═══ Фрагмент документа ═══
Присутствовавшие там еврейские журналисты несколько минут пытались развить тему, но он их проигнорировал. Когда невдалеке от корабля собралась толпа протестующих, она кричала «Долой Гитлера!», в кампусе же дебаты шли на более умеренных тонах. Еврейский студент Бенджамин Хальперн написал письмо для Harvard Crimson, озаглавив его «Хайль Гитлер»: в нем ставилось под сомнение решение Элиотта Карра Катлера, главного организатора встречи выпускников, пригласить Ганфштенгля быть своим помощником на церемониях. Поглядев на это выступление, Катлер передумал и попросил Ганфштенгля просто прибыть в качестве обычного выпускника. Позиция же Crimson, судя по всему, отражала основные мнения в Гарварде по поводу происходящего. «Из-за одной только политики возражать против присутствия в Гарварде человека, давно связанного с Гавардом, – это крайне детское поведение», – гласила редакторская колонка.
═══
* [Задача 1] Перескажите в виде краткого списка абзац фрагмента о приезде Ганфштенгля в Гарвард, начинающийся словами «Присутствовавшие там еврейские журналисты». Сохраните основные факты.
* [Задача 2] Какой заголовок Бенджамин Хальперн дал своему письму в Harvard Crimson согласно фрагменту о приезде Ганфштенгля в Гарвард?
* [Задача 3] Продолжите фрагмент о приезде Ганфштенгля в Гарвард, начав сразу после его последнего предложения.
═══ Извлечённые строки ═══
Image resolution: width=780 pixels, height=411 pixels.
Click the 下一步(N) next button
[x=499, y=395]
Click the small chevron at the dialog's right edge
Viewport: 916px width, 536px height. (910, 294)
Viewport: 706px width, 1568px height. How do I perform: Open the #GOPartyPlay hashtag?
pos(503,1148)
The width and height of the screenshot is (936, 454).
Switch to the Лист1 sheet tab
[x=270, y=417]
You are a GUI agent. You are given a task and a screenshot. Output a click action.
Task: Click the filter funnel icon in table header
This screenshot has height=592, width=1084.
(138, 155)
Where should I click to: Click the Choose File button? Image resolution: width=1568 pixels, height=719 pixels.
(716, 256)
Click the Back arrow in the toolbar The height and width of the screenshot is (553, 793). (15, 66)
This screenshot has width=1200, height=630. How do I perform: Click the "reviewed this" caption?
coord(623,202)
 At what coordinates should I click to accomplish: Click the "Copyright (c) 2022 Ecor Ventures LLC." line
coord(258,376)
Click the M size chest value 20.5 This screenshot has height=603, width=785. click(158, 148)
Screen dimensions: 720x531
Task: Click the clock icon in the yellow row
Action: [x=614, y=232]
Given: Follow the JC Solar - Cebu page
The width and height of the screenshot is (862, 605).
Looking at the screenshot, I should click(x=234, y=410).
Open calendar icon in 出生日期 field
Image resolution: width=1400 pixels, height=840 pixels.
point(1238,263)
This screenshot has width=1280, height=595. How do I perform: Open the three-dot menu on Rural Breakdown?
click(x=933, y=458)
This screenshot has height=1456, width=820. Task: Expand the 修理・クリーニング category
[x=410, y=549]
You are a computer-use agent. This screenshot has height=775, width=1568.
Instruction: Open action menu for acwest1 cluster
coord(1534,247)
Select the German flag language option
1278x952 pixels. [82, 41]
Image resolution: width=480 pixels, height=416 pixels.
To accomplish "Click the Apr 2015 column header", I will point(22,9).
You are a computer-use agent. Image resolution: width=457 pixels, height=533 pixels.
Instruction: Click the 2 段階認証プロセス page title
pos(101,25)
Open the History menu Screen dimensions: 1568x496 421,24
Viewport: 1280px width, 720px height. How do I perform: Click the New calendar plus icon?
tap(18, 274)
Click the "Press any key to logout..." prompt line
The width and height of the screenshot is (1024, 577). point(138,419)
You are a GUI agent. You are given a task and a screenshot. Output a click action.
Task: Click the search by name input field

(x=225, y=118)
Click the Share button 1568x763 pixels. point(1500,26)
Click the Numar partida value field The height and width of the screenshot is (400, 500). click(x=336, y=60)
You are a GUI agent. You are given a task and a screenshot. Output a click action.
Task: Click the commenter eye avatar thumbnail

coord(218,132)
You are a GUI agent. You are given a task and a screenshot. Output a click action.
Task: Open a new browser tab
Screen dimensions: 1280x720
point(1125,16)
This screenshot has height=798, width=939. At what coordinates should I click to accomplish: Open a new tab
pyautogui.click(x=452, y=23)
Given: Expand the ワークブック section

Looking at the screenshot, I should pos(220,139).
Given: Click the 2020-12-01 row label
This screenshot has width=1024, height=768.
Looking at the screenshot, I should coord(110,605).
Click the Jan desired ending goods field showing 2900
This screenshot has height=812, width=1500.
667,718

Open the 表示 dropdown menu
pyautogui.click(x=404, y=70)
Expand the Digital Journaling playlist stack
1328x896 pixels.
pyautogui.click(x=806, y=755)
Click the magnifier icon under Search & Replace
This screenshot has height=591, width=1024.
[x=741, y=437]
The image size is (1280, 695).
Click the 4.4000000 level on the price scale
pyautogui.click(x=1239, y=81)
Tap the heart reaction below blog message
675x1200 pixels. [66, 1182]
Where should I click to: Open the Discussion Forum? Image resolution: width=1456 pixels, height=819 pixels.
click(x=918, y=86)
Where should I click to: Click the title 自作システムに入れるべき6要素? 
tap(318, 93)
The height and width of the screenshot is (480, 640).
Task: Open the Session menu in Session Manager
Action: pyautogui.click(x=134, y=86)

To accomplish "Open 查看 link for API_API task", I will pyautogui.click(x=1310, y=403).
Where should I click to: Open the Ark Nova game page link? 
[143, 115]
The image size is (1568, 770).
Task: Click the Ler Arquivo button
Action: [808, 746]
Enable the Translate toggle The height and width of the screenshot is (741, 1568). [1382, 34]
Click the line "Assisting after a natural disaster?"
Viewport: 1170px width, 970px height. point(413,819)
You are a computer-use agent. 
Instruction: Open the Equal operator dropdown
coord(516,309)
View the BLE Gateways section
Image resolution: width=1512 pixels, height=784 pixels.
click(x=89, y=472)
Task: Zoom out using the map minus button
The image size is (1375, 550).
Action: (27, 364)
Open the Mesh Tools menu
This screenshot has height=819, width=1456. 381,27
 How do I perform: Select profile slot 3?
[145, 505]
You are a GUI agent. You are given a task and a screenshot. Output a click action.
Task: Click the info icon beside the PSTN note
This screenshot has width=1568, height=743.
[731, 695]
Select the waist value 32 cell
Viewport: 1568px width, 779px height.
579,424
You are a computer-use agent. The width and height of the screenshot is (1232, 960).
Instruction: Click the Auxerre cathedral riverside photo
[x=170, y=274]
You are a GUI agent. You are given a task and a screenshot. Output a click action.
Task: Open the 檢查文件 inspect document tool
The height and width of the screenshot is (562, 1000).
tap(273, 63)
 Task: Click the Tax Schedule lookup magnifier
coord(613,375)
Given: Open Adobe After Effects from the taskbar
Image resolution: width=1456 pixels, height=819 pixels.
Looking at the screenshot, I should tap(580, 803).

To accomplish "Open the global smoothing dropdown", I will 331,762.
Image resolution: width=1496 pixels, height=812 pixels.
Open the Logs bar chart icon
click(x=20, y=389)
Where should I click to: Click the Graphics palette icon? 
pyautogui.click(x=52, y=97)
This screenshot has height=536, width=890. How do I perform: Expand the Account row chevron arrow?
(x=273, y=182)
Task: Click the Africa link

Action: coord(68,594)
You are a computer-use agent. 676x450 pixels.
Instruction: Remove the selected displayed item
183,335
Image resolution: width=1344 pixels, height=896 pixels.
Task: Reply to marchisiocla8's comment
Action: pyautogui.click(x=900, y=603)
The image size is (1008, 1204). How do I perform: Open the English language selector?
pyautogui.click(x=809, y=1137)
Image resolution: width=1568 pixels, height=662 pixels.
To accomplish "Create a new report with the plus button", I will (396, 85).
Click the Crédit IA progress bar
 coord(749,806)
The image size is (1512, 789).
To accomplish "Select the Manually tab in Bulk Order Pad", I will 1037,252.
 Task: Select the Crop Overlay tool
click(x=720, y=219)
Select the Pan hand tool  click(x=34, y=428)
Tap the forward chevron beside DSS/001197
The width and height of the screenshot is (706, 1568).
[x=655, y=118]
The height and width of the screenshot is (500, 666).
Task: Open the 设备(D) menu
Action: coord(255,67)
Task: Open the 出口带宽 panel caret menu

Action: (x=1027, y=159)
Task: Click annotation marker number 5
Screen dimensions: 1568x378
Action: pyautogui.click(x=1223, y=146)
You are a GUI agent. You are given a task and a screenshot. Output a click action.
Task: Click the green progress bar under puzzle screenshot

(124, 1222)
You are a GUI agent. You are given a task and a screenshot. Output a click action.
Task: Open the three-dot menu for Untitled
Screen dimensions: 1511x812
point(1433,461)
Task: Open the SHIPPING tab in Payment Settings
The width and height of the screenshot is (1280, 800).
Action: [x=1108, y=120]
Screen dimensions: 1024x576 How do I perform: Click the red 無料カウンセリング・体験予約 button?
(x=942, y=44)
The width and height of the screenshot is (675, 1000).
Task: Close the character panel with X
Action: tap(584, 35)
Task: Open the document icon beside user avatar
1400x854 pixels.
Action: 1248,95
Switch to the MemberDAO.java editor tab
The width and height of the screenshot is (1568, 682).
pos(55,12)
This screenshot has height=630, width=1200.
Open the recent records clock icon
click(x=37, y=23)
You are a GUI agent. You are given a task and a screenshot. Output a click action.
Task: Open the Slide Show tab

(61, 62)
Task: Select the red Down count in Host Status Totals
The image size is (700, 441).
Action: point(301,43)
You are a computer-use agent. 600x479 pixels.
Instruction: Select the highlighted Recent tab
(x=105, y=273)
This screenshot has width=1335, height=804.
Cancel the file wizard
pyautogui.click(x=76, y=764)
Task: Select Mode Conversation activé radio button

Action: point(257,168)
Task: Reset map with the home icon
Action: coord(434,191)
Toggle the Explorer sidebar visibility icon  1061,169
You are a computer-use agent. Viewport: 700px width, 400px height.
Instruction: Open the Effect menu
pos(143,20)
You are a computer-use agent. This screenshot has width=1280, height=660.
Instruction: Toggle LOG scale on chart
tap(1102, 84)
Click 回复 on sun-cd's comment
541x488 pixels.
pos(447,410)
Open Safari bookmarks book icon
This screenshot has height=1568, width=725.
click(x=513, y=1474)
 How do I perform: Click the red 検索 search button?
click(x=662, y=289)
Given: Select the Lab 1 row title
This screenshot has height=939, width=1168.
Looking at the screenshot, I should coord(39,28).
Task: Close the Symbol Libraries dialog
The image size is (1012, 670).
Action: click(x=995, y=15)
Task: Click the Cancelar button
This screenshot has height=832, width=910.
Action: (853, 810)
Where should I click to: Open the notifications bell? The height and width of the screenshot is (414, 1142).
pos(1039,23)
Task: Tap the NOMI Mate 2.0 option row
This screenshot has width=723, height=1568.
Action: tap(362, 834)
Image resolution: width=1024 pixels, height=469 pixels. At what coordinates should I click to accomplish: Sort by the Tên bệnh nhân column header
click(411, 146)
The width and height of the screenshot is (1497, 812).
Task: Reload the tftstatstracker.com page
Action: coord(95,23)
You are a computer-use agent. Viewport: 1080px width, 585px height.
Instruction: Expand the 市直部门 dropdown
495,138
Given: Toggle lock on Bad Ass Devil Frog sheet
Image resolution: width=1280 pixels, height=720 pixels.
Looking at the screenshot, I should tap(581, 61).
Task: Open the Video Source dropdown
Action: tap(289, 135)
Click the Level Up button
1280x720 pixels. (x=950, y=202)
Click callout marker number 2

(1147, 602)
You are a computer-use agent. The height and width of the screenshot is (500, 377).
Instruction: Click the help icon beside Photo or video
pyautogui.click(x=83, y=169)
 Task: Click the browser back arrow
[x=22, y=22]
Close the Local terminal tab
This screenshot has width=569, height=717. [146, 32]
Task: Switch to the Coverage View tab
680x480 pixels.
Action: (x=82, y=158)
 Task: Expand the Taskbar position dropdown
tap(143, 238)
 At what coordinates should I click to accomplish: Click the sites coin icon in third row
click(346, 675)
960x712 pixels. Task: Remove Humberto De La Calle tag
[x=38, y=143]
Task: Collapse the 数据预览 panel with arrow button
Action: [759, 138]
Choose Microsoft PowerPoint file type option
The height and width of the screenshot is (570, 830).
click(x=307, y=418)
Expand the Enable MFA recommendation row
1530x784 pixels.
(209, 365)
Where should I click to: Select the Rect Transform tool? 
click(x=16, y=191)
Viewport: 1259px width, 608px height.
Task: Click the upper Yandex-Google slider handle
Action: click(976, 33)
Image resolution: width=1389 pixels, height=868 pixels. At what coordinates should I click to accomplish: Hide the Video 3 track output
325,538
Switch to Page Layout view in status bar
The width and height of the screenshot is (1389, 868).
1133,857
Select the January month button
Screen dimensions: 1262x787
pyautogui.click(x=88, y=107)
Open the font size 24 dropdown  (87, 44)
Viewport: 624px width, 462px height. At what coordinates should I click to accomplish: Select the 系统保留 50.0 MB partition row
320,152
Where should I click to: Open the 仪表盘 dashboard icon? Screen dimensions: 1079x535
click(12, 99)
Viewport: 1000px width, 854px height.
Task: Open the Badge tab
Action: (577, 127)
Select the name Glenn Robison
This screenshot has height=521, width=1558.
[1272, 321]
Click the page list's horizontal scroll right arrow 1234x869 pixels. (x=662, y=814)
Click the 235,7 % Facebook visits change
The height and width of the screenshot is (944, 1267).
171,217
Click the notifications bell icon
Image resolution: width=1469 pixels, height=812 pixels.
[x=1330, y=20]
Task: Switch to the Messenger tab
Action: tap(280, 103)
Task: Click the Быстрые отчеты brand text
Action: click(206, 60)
═══
* [Результат 1]
- Еврейские журналисты несколько минут пытались развить тему, но их проигнорировали.
- Толпа протестующих у корабля кричала «Долой Гитлера!», а в кампусе дебаты шли в более умеренном тоне.
- Студент Бенджамин Хальперн написал в Harvard Crimson письмо «Хайль Гитлер». В нём он усомнился в решении Элиотта Карра Катлера, главного организатора встречи выпускников, пригласить Ганфштенгля помощником на церемониях.
- После этого Катлер попросил Ганфштенгля прибыть просто как обычного выпускника.
- Редакторская колонка Crimson, по-видимому отражавшая основное мнение в Гарварде, назвала возражения против присутствия давнего выпускника из-за одной лишь политики крайне детским поведением.

* [Результат 2] «Хайль Гитлер».

* [Результат 3]
В течение следующей пары лет Путци было все сложнее убеждать американцев в Берлине, что он является разумным представителем режима. Но у него обнаруживались и проблемы с Гитлером и его внутренним кругом. Лидер нацистов пренебрежительно относился к заверениям Путци о том, что тот знает, как вести дела с США, не давая им выступить против Германии. Когда в ноябре 1933 г. администрация Рузвельта установила дипломатические отношения с Советским Союзом, Гитлер так сказал своему помощнику:
– Вот видишь, Ганфштенгль, твои американские приятели связались с большевиками.
А еще раньше он напрямую говорил так:
– Мне со своего места гораздо лучше видно Америку, чем ты её себе представляешь.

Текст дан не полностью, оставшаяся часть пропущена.